■ **Aim of the exercise**
Give a verbatim copy of the data, leaving the pictures out.

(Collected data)
══════════
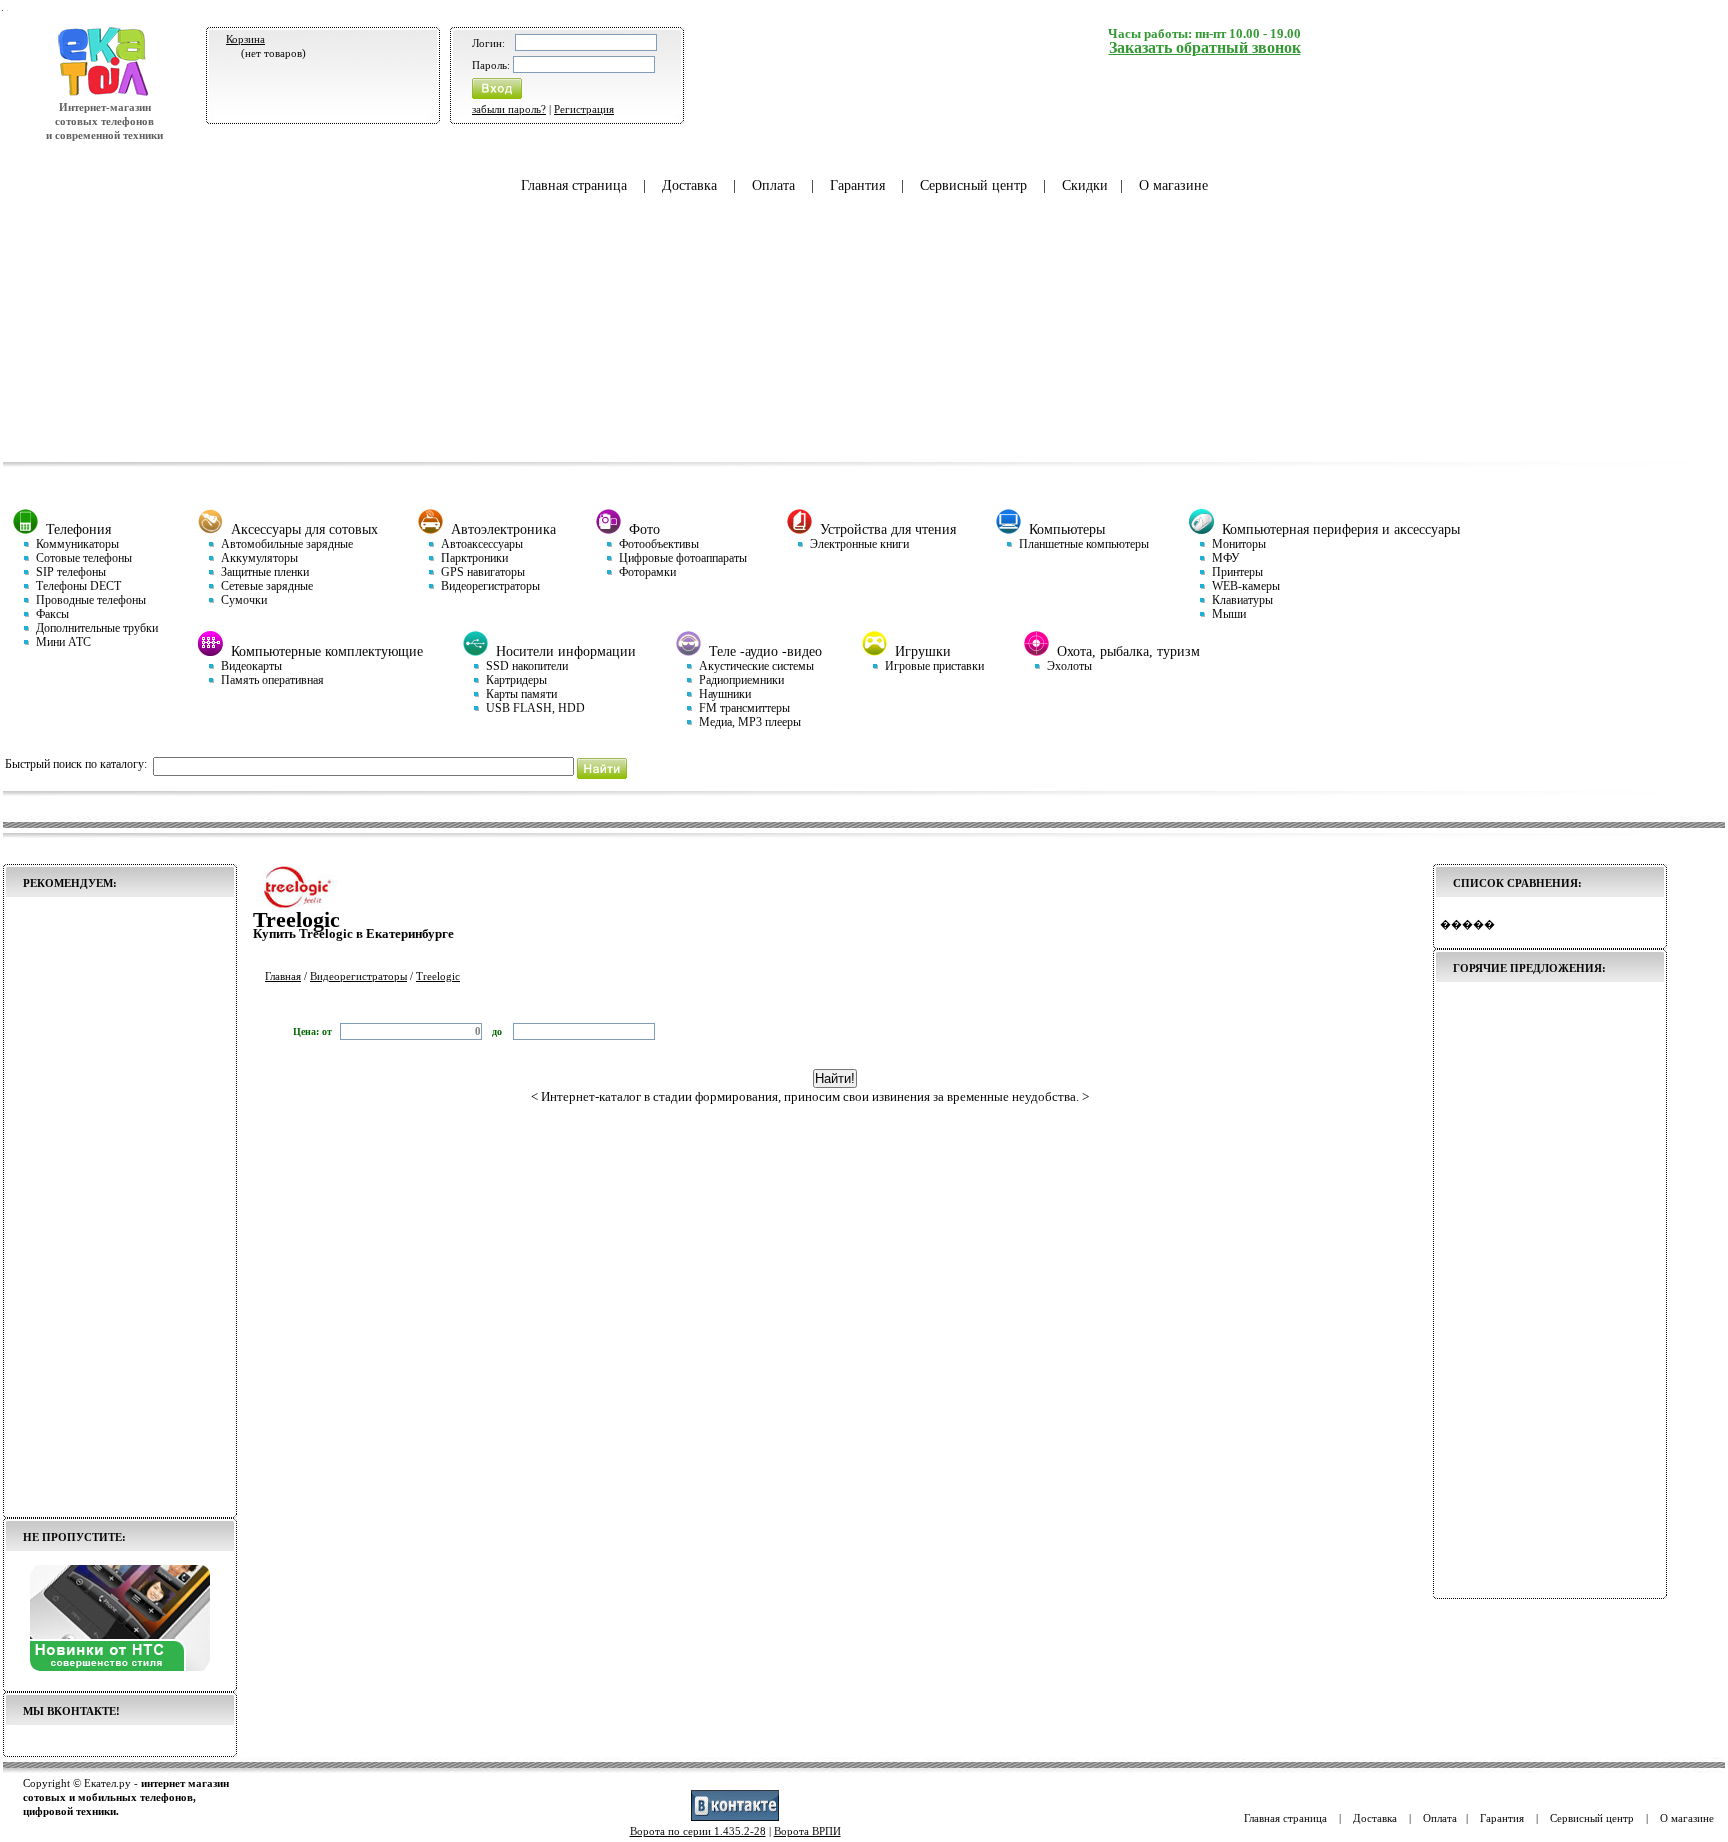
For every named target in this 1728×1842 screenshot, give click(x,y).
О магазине (1173, 185)
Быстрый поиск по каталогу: (76, 764)
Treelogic (438, 976)
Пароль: (491, 65)
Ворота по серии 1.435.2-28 (698, 1831)
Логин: (488, 43)
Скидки (1085, 185)
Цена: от (312, 1031)
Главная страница (574, 185)
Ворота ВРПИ (807, 1831)
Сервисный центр (973, 185)
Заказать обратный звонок (1205, 47)
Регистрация (584, 109)
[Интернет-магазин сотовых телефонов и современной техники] (104, 93)
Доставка (689, 185)
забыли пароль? (509, 109)
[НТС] (120, 1667)
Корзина (245, 39)
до (498, 1031)
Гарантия (857, 185)
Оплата (773, 185)
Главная (283, 976)
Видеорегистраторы (358, 976)
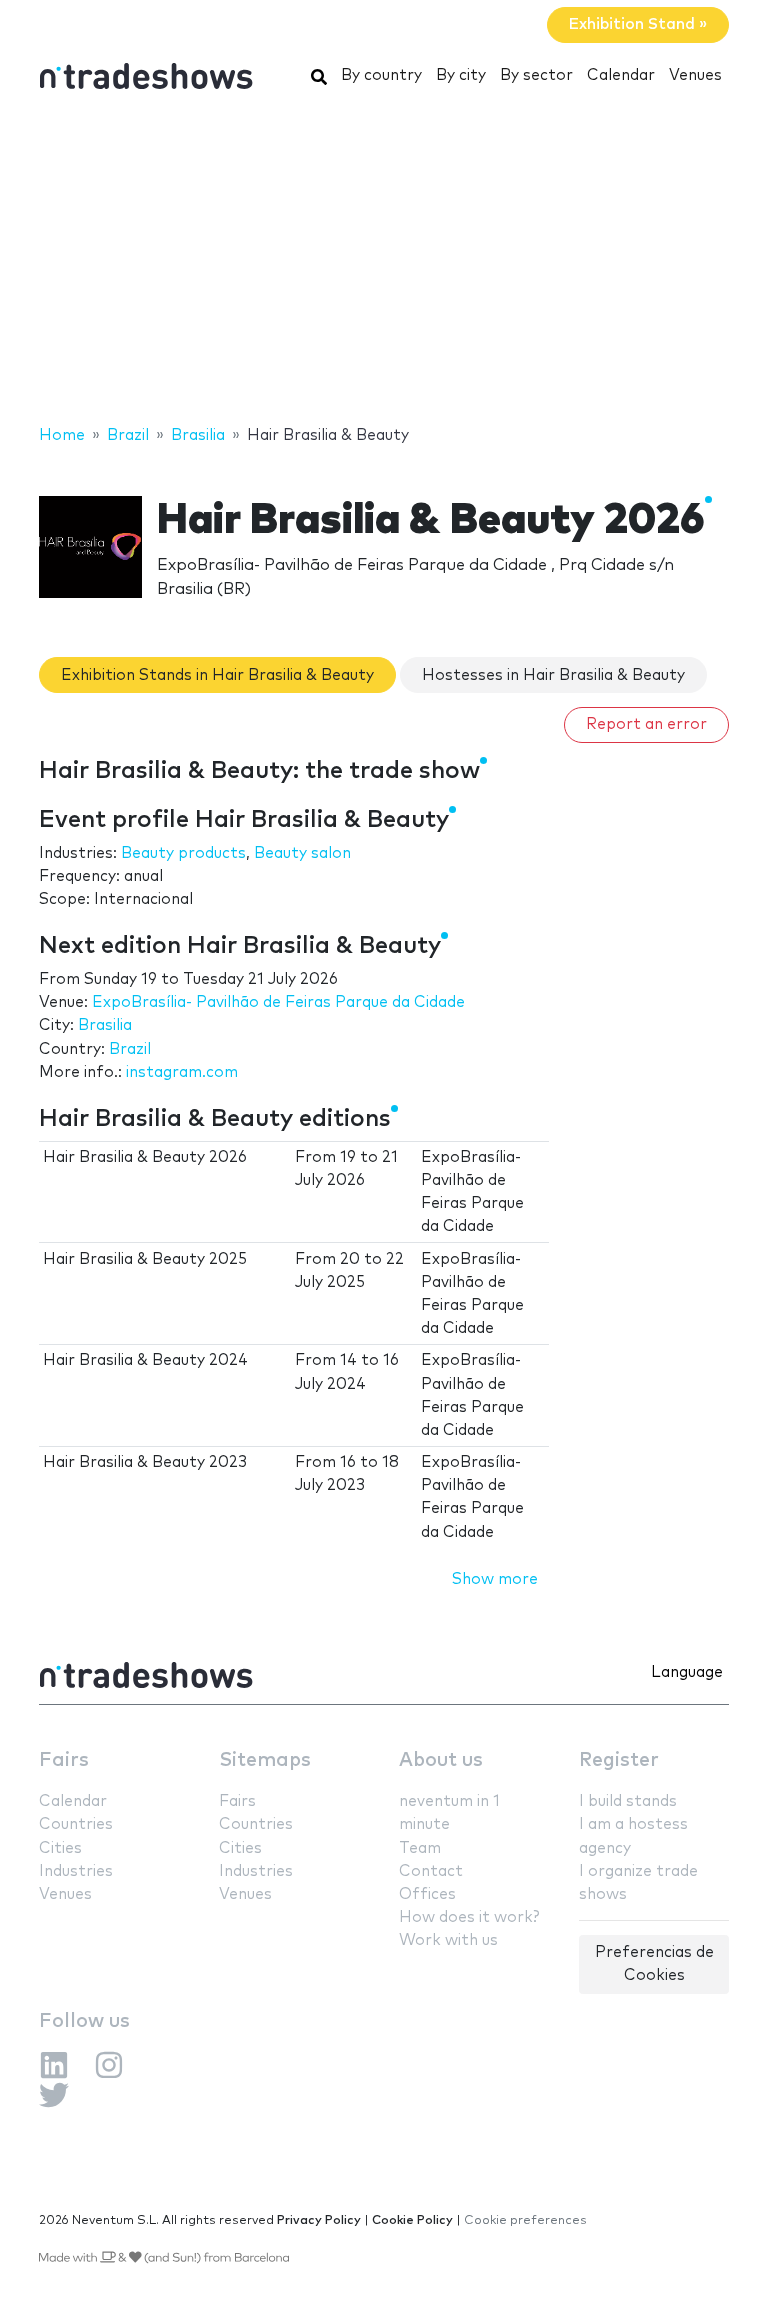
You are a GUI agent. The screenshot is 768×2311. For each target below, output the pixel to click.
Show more (495, 1579)
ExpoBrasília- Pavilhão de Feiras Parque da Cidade (278, 1002)
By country (381, 75)
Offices (427, 1894)
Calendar (621, 75)
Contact (431, 1871)
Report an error (646, 724)
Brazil (130, 1049)
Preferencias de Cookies (654, 1964)
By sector (536, 75)
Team (420, 1848)
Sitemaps (265, 1760)
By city (461, 75)
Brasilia (105, 1025)
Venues (695, 75)
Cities (60, 1848)
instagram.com (182, 1072)
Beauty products (183, 853)
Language (687, 1672)
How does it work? (469, 1917)
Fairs (64, 1760)
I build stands (628, 1801)
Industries (76, 1871)
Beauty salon (302, 853)
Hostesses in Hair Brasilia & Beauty (553, 675)
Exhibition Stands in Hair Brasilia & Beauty (217, 675)
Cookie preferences (525, 2220)
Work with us (448, 1940)
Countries (76, 1824)
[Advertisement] (384, 263)
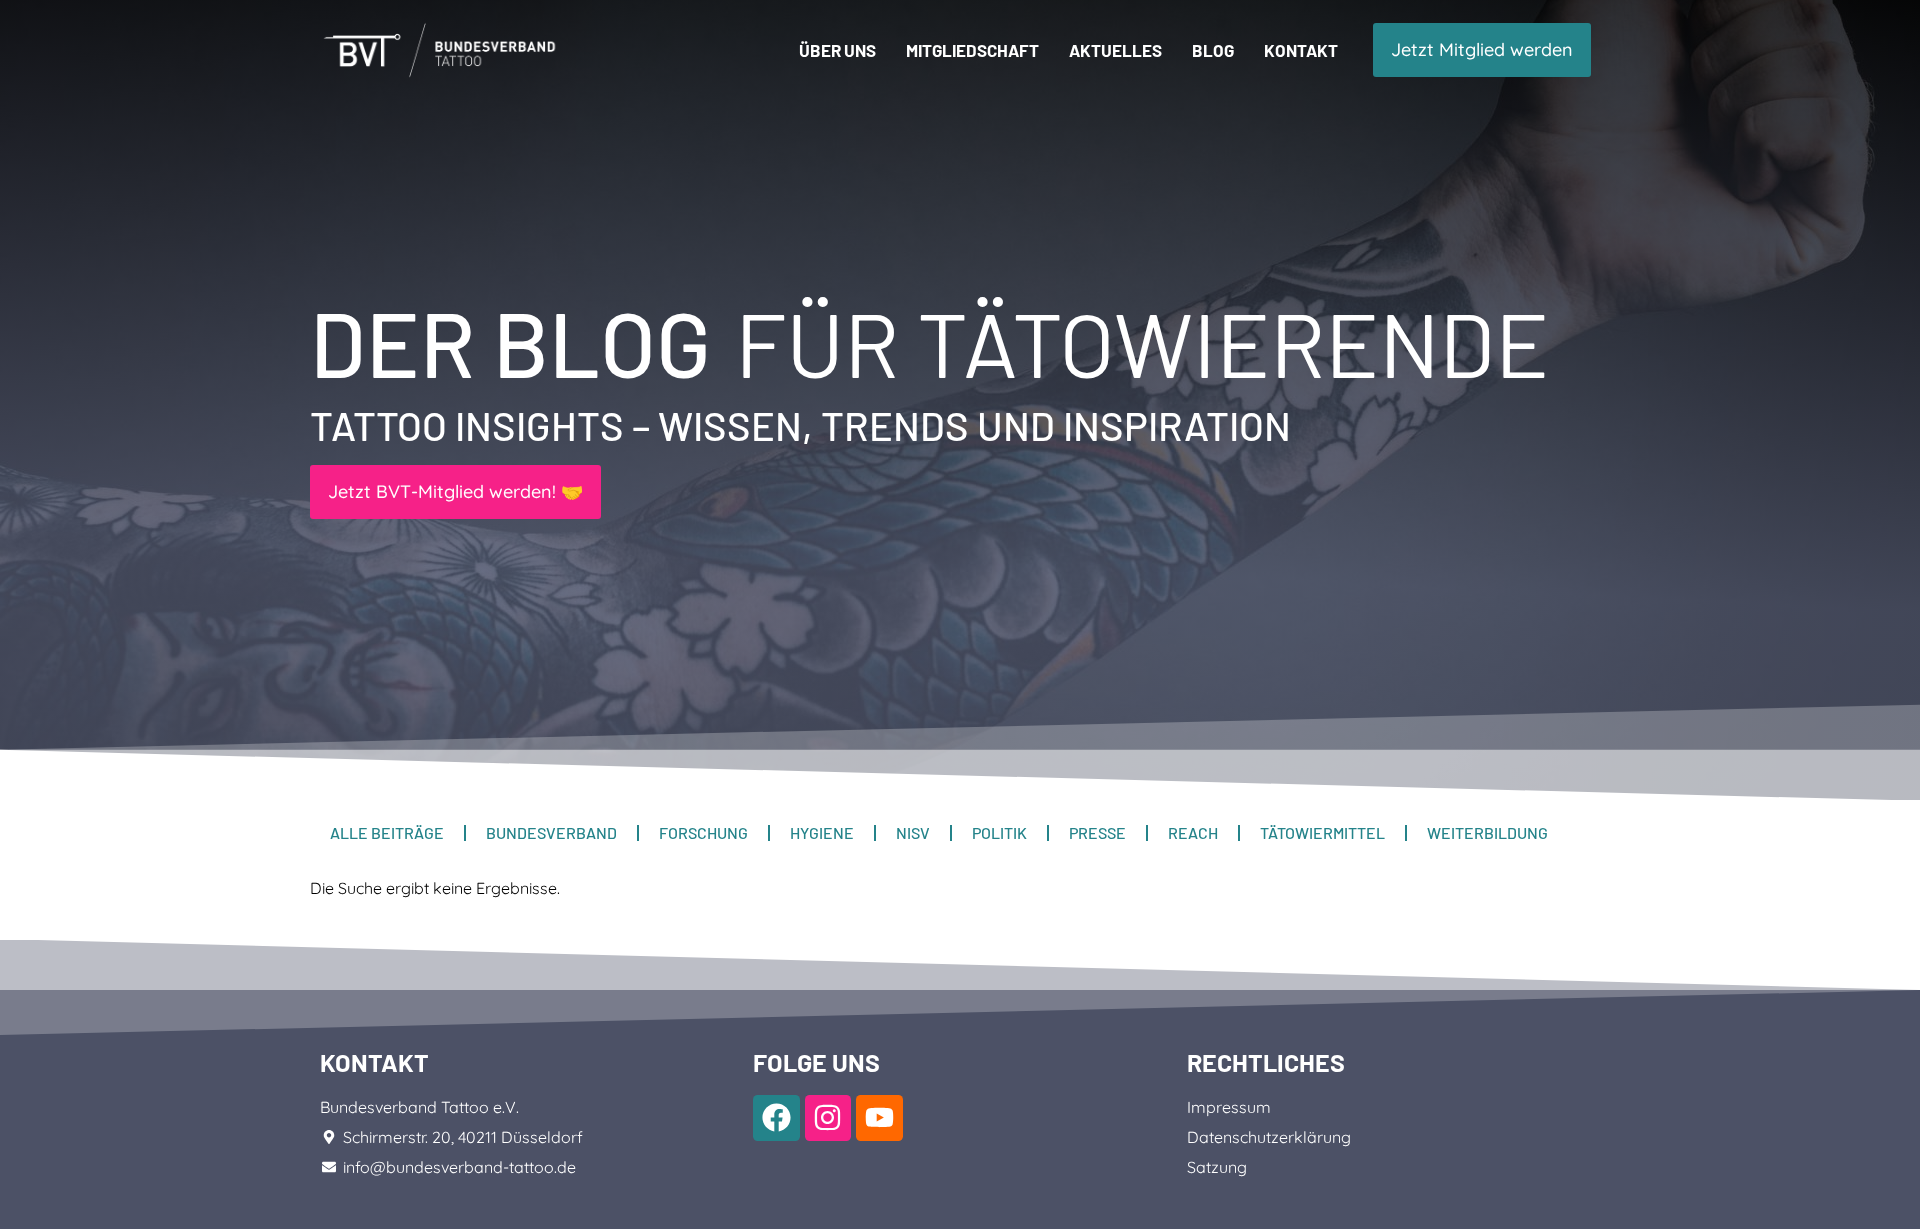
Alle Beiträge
══════════
■ **Output of the task**
For every named target in this 1728×1842 screenshot, give click(x,y).
О магазине (1173, 185)
Быстрый поиск по каталогу: (76, 764)
Treelogic (438, 976)
Пароль: (491, 65)
Ворота по серии 1.435.2-28 (698, 1831)
Логин: (488, 43)
Скидки (1085, 185)
Цена: от (312, 1031)
Главная страница (574, 185)
Ворота ВРПИ (807, 1831)
Сервисный центр (973, 185)
Заказать обратный звонок (1205, 47)
Регистрация (584, 109)
[Интернет-магазин сотовых телефонов и современной техники] (104, 93)
Доставка (689, 185)
забыли пароль? (509, 109)
[НТС] (120, 1667)
Корзина (245, 39)
до (498, 1031)
Гарантия (857, 185)
Оплата (773, 185)
Главная (283, 976)
Видеорегистраторы (358, 976)
You are a GUI agent. The screenshot is 768×2311. For each target below, output the pixel to click.
Show more (495, 1579)
ExpoBrasília- Pavilhão de Feiras Parque da Cidade (278, 1002)
By country (381, 75)
Offices (427, 1894)
Calendar (621, 75)
Contact (431, 1871)
Report an error (646, 724)
Brazil (130, 1049)
Preferencias de Cookies (654, 1964)
By sector (536, 75)
Team (420, 1848)
Sitemaps (265, 1760)
By city (461, 75)
Brasilia (105, 1025)
Venues (695, 75)
Cities (60, 1848)
instagram.com (182, 1072)
Beauty products (183, 853)
Language (687, 1672)
How does it work? (469, 1917)
Fairs (64, 1760)
I build stands (628, 1801)
Industries (76, 1871)
Beauty salon (302, 853)
Hostesses in Hair Brasilia & Beauty (553, 675)
Exhibition Stands in Hair Brasilia & Beauty (217, 675)
Cookie preferences (525, 2220)
Work with us (448, 1940)
Countries (76, 1824)
[Advertisement] (384, 263)
Alle Beiträge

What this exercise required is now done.